*** Begin section ***

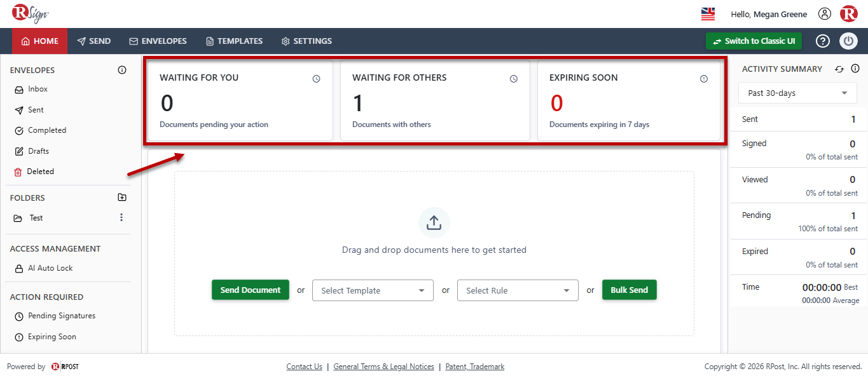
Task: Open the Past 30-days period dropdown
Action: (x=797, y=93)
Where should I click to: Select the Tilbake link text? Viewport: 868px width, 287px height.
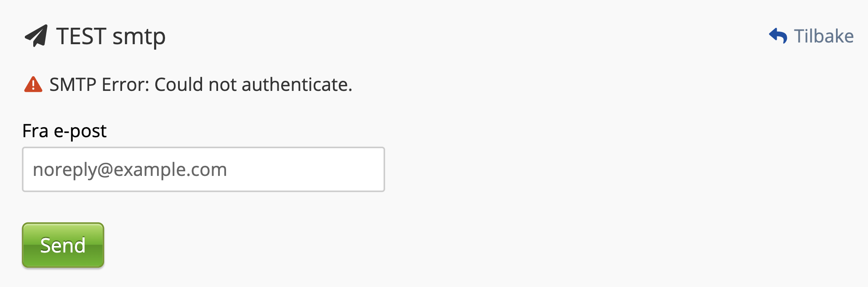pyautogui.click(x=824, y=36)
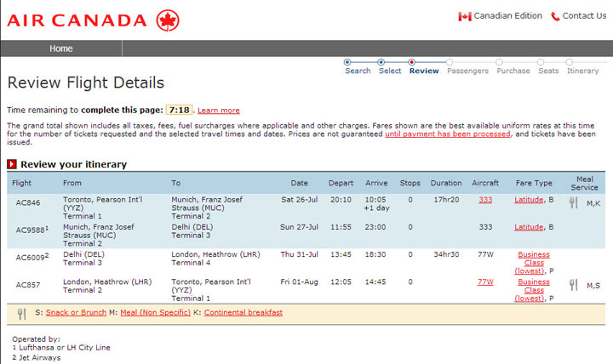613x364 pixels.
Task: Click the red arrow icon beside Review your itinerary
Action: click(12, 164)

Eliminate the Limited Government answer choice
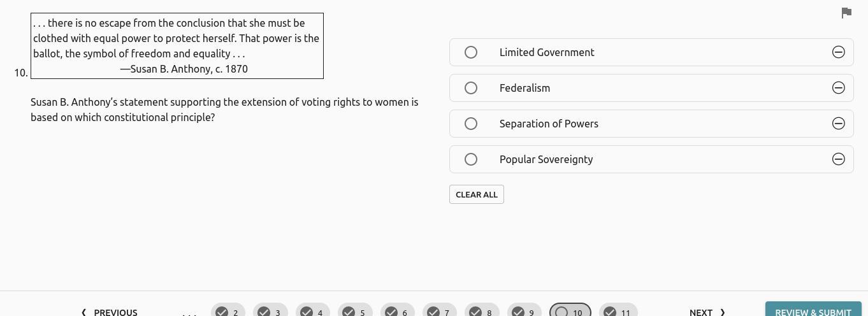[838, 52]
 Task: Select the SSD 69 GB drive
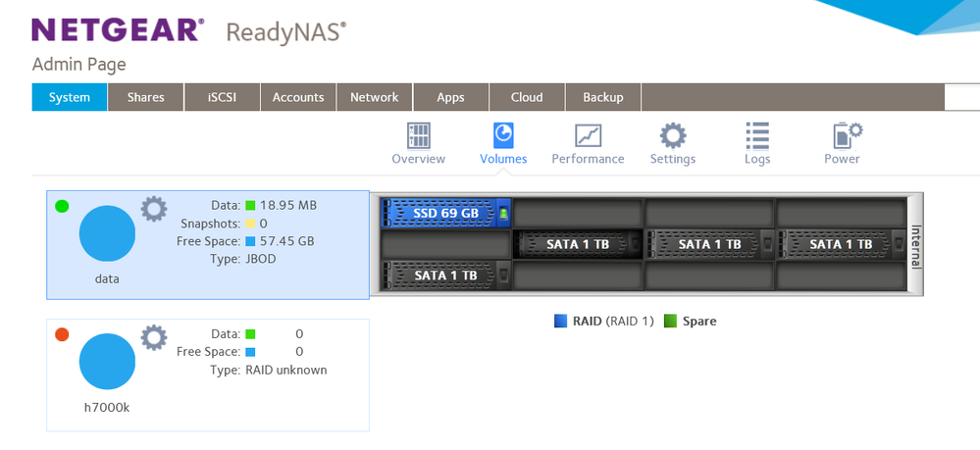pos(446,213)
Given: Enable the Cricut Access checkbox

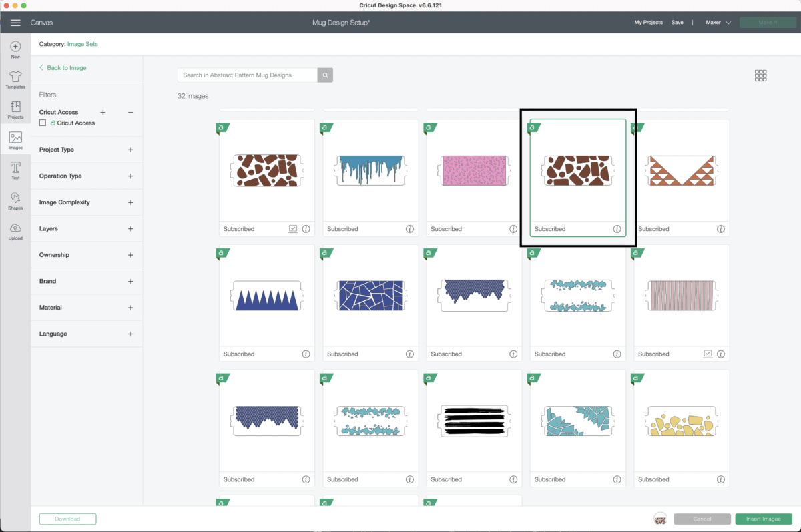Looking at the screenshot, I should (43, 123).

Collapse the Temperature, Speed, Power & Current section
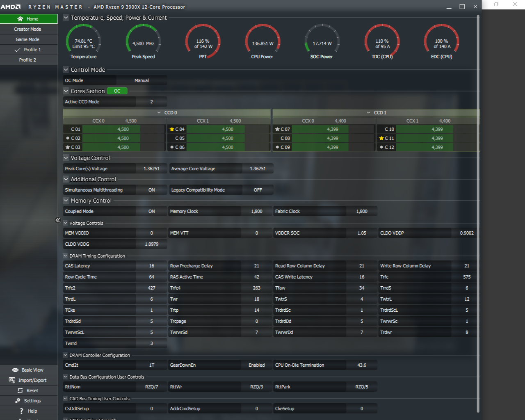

*** End section ***

* _Exercise_:
Lines before the one containing "Eliminate the Limited" are not wanted; write out that line and every later line through the end of the data above, exactly, without pictures.

* _Response to this task_:
Eliminate the Limited Government answer choice
[838, 52]
 Task: Select the SSD 69 GB drive
pos(446,213)
Given: Enable the Cricut Access checkbox

Looking at the screenshot, I should (43, 123).

Collapse the Temperature, Speed, Power & Current section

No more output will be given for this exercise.